── Document passage
Policy makers around the world have emphasised the role of indigenous tribes and local communities in checking deforestation. These communities depend on forests for their survival as well as livelihood. Hence, they understand the need to protect forests. However, by posing legitimate environmental concerns as obstacles to real development, governments of developing countries swiftly avoid protection of forests and rights of forest dwellers.
For instance, the Government of India has not been forthcoming in recognising the socio-economic, civil, political or even cultural rights of forest dwellers. According to data from the Union Ministry of Tribal Affairs in December, 2020 over 55 per cent of this population has still not been granted either individual or community ownership of their lands.
To make matters worse, the government has undertaken systematic and sustained measures to render the landmark Scheduled Tribes and Other Traditional Forest Dwellers (Recognition of Forest Rights) Act, 2006 ineffective in its implementation. The Act had sought to legitimise claims of forest dwellers on occupied forest land.
Various government decisions have seriously undermined the position of indigenous people within India. These include proposing amendments to the obsolete Indian Forest Act, 1927 that give forest officials the power to take away forest dwellers’ rights and to even use firearms with impunity.
There is also the Supreme Court’s order of February, 2019 directing state governments to evict illegal encroachers of forest land or millions of forest dwellers inhabiting forests since generations as a measure to conserve wildlife. Finally, there is the lack of data on novel coronavirus disease (COVID-19) deaths among the forest dwelling population;
Tardy administration, insufficient supervision, apathetic attitude and a lack of political intent defeat the cause of forest dwelling populations in India, thereby directly affecting efforts at arresting deforestation.
Way Forward
Tuntiak Katan, a global indigenous leader from Ecuador and general coordinator of the Global Alliance of Territorial Communities, aptly indicated the next steps at the Climate Summit:
“The first step is recognition of land rights. The second step is the recognition of the contributions of local communities and indigenous communities, meaning the contributions of indigenous peoples.We also need recognition of traditional knowledge practices in order to fight climate change”
Perhaps India can begin by taking the first step.
────
── Available data
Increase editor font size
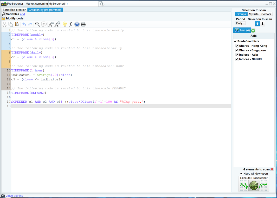The image size is (277, 198). pyautogui.click(x=57, y=24)
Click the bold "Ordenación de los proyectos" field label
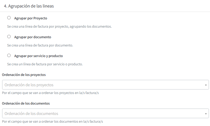The image size is (210, 126). click(24, 75)
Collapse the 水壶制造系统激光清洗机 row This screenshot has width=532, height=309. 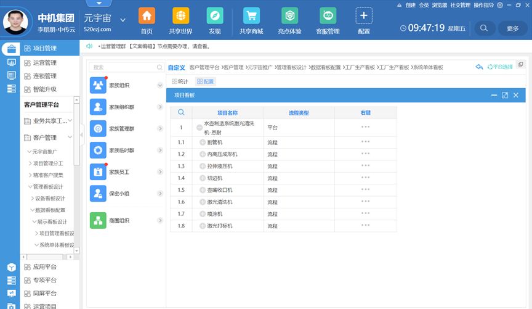200,128
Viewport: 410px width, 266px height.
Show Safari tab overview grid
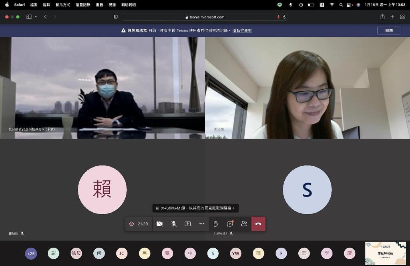[x=402, y=17]
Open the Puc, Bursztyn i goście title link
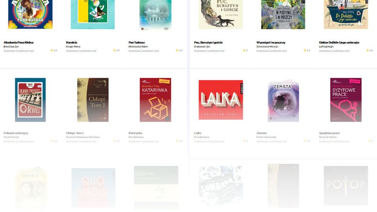 [208, 43]
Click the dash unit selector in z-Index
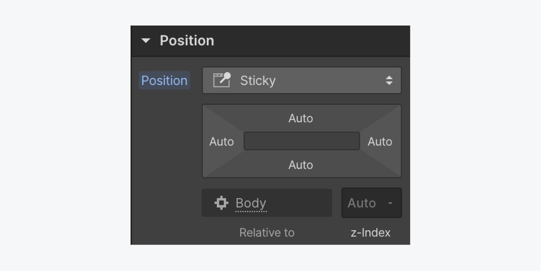Screen dimensions: 541x271 pyautogui.click(x=390, y=203)
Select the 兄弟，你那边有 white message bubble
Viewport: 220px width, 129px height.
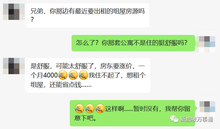pyautogui.click(x=87, y=15)
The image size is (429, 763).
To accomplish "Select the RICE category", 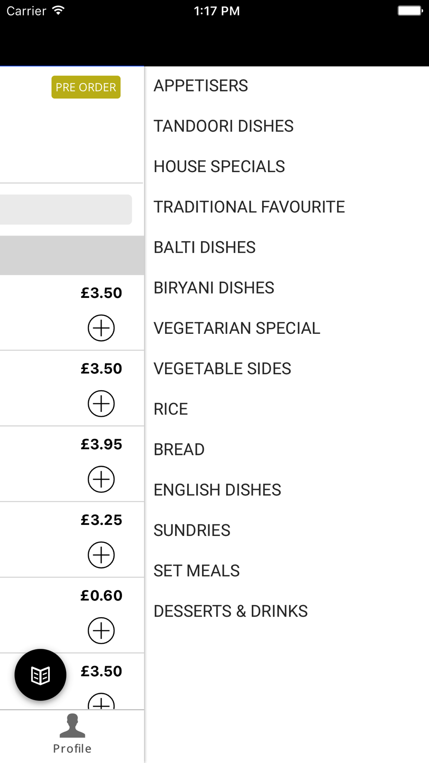I will 171,409.
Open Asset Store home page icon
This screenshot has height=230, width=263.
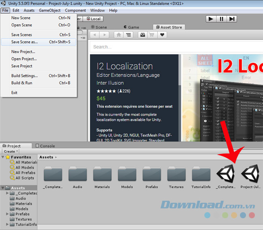[118, 35]
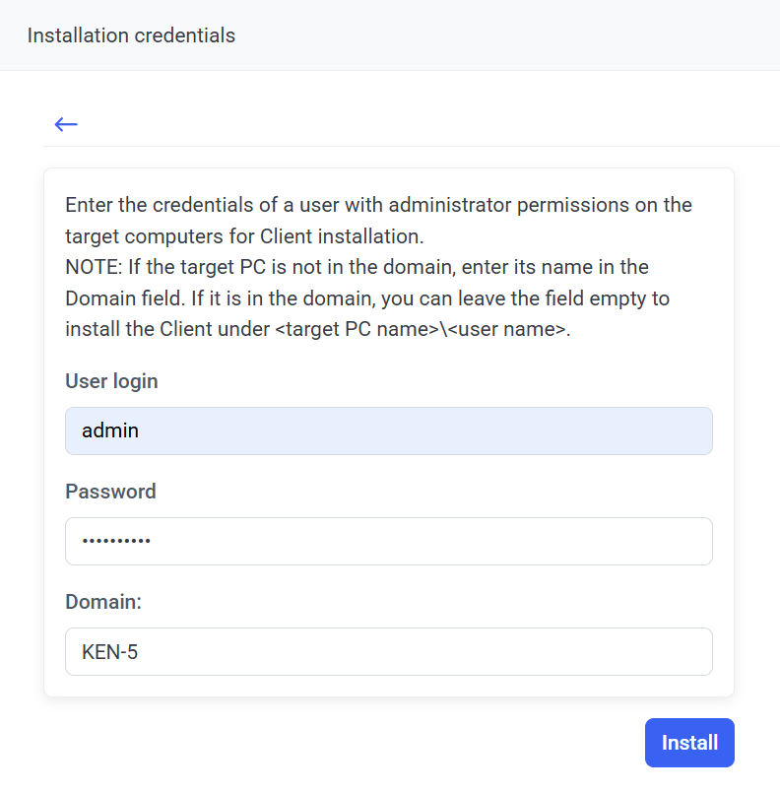Viewport: 780px width, 793px height.
Task: Click the "Installation credentials" header title
Action: point(131,35)
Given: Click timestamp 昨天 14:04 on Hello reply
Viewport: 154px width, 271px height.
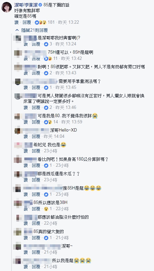Looking at the screenshot, I should pos(54,136).
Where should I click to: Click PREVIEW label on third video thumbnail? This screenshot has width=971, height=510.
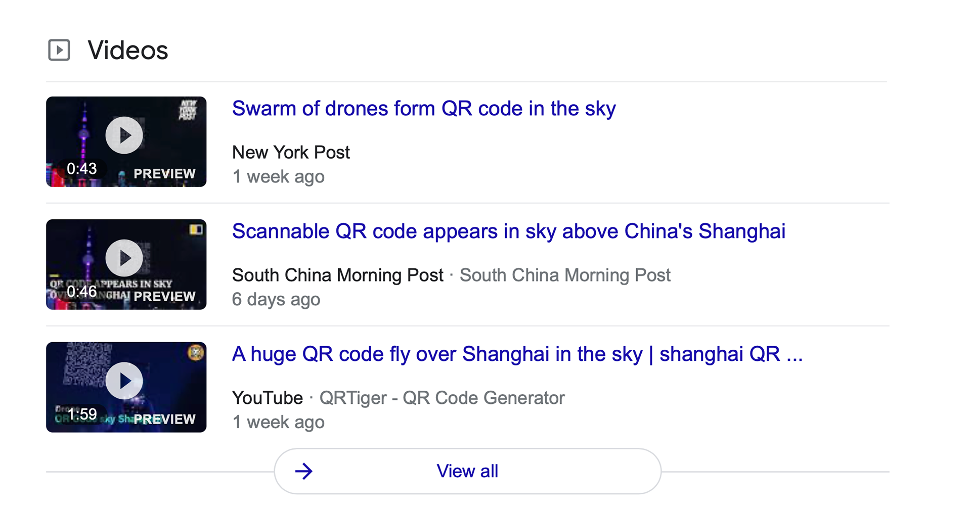pyautogui.click(x=164, y=419)
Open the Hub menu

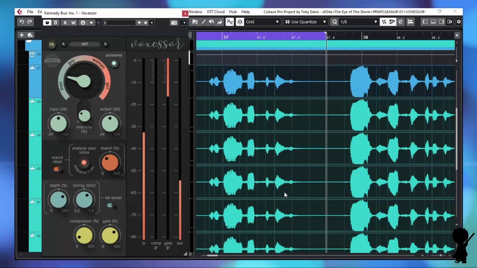pos(233,12)
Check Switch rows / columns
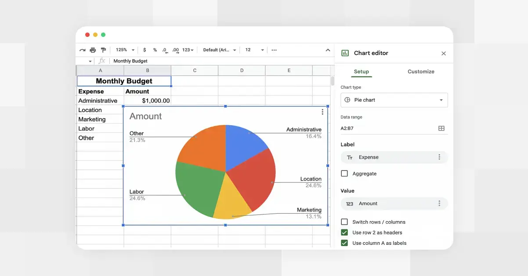Screen dimensions: 528x276 (344, 222)
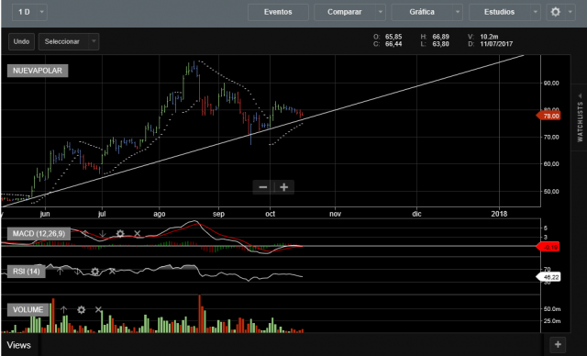The height and width of the screenshot is (356, 587).
Task: Remove the MACD study with its X
Action: (x=138, y=234)
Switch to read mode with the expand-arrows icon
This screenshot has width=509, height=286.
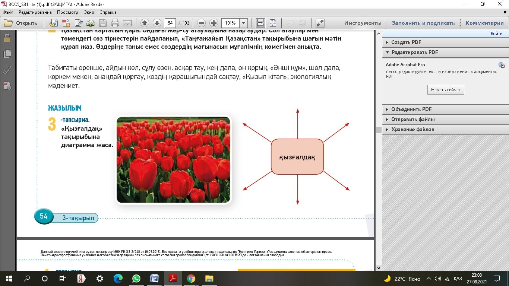pos(320,23)
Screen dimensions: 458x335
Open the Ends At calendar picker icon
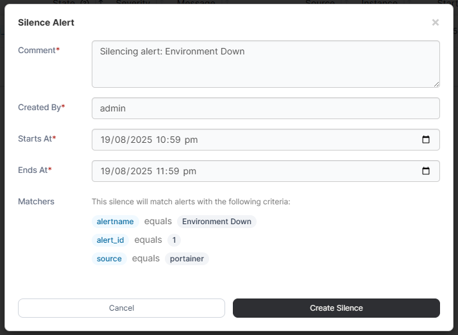426,171
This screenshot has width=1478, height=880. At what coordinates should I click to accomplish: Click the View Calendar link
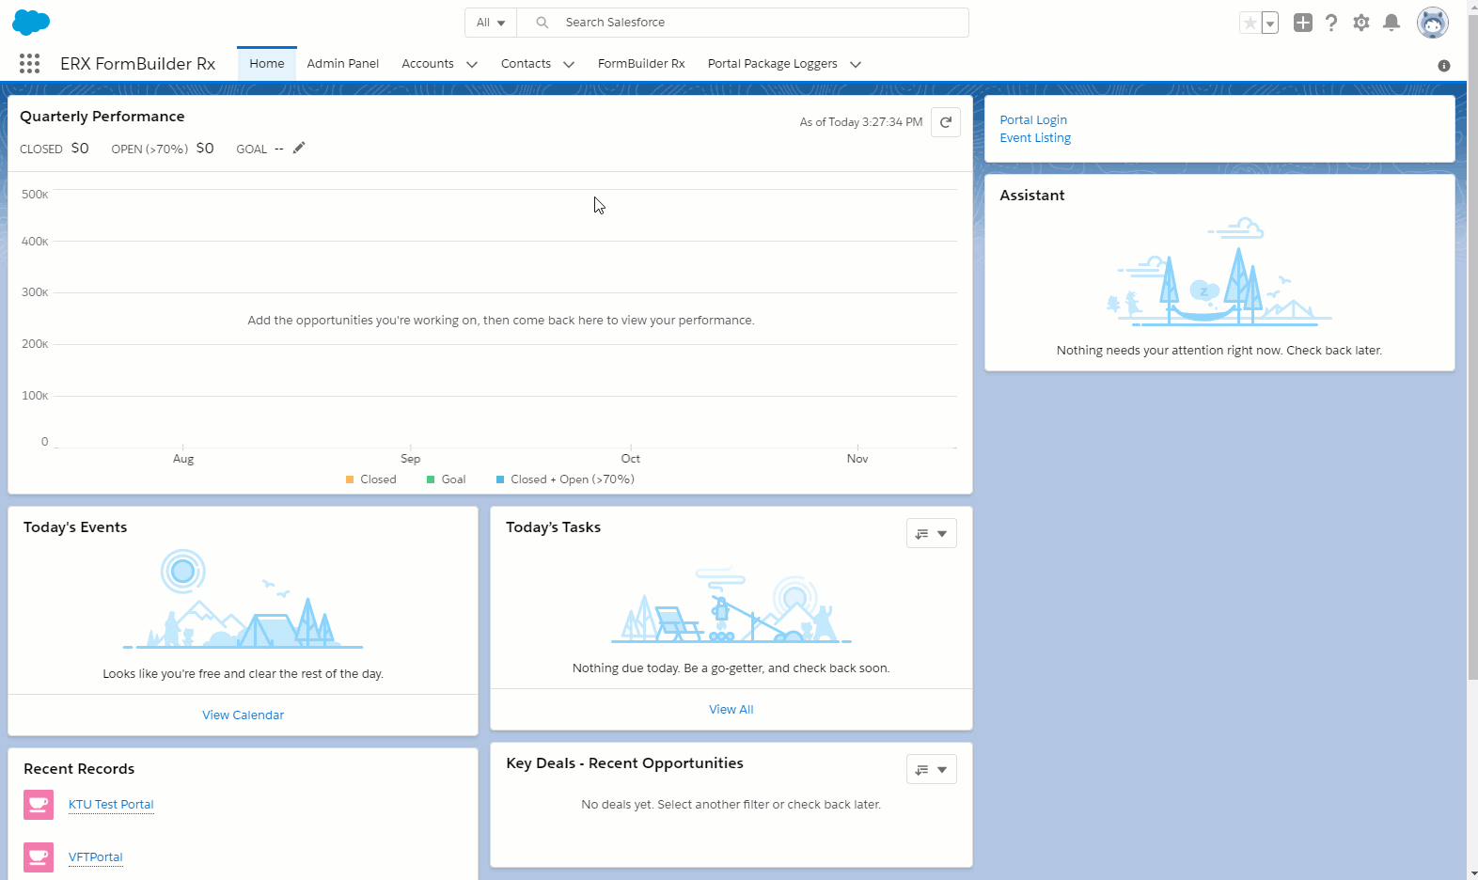click(x=243, y=715)
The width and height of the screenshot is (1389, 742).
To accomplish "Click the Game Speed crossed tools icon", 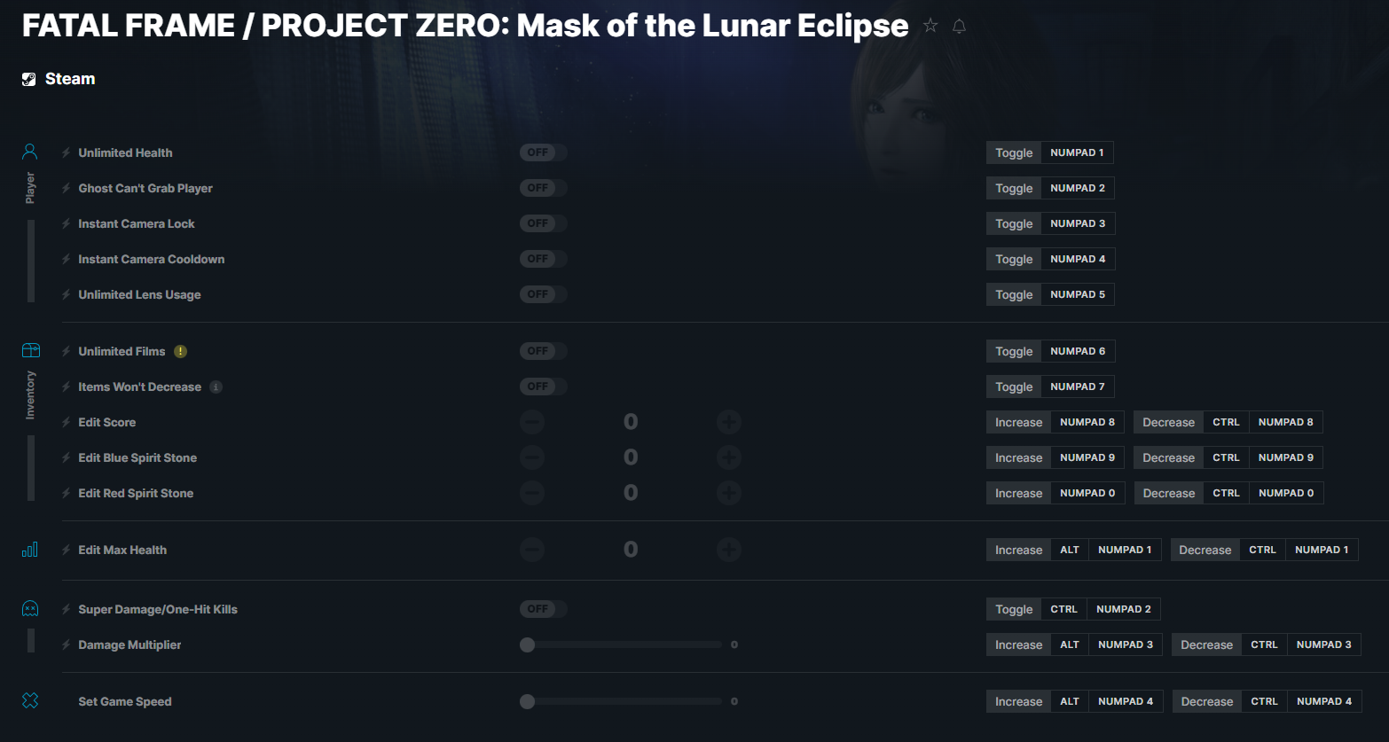I will [x=30, y=700].
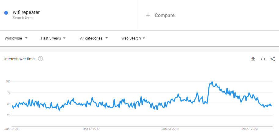Click the peak point of the trend line

[212, 82]
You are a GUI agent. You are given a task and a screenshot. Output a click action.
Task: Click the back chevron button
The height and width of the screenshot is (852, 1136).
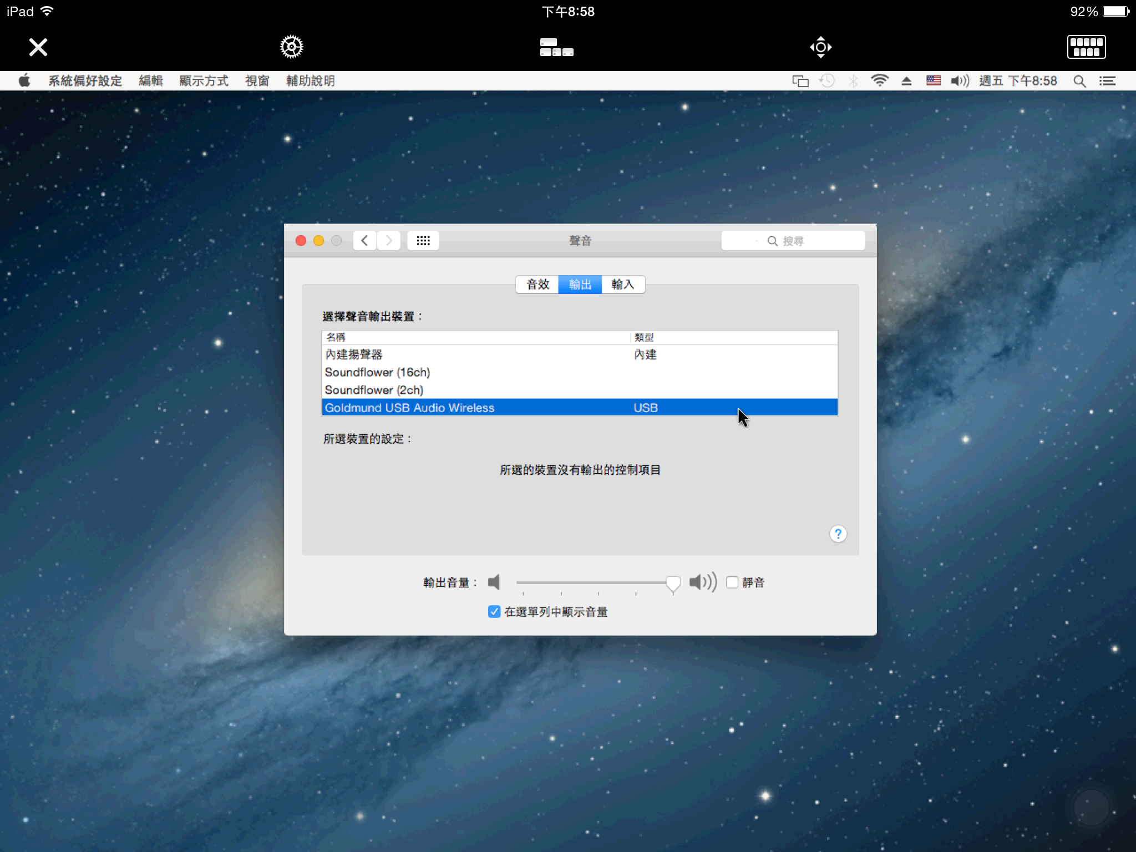[x=364, y=241]
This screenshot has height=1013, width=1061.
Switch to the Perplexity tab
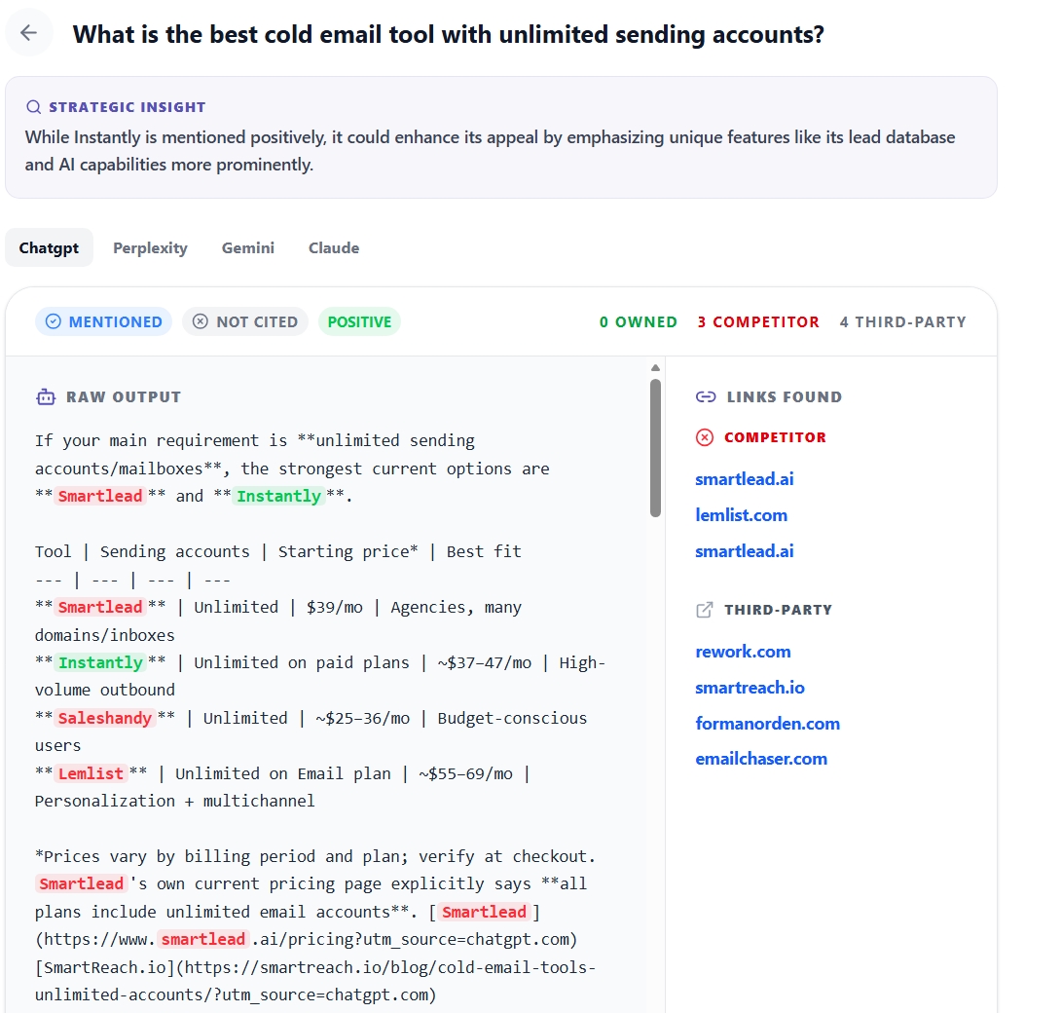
────
**What this exercise asks**:
A. Duplicate the part of the passage on forest dwellers' rights from "For instance, the" up to and including "occupied forest land.".
B. Condense the paragraph of the passage on forest dwellers' rights that begins "Various government decisions" into a single shorter sentence, keeping its main facts.
Nothing in the data is needed here.

**Outputs in order**:
A.
For instance, the Government of India has not been forthcoming in recognising the socio-economic, civil, political or even cultural rights of forest dwellers. According to data from the Union Ministry of Tribal Affairs in December, 2020 over 55 per cent of this population has still not been granted either individual or community ownership of their lands.
To make matters worse, the government has undertaken systematic and sustained measures to render the landmark Scheduled Tribes and Other Traditional Forest Dwellers (Recognition of Forest Rights) Act, 2006 ineffective in its implementation. The Act had sought to legitimise claims of forest dwellers on occupied forest land.

B. Government decisions have badly weakened the position of indigenous people in India, including proposed amendments to the obsolete Indian Forest Act, 1927 that would let forest officials take away forest dwellers' rights and even use firearms with impunity.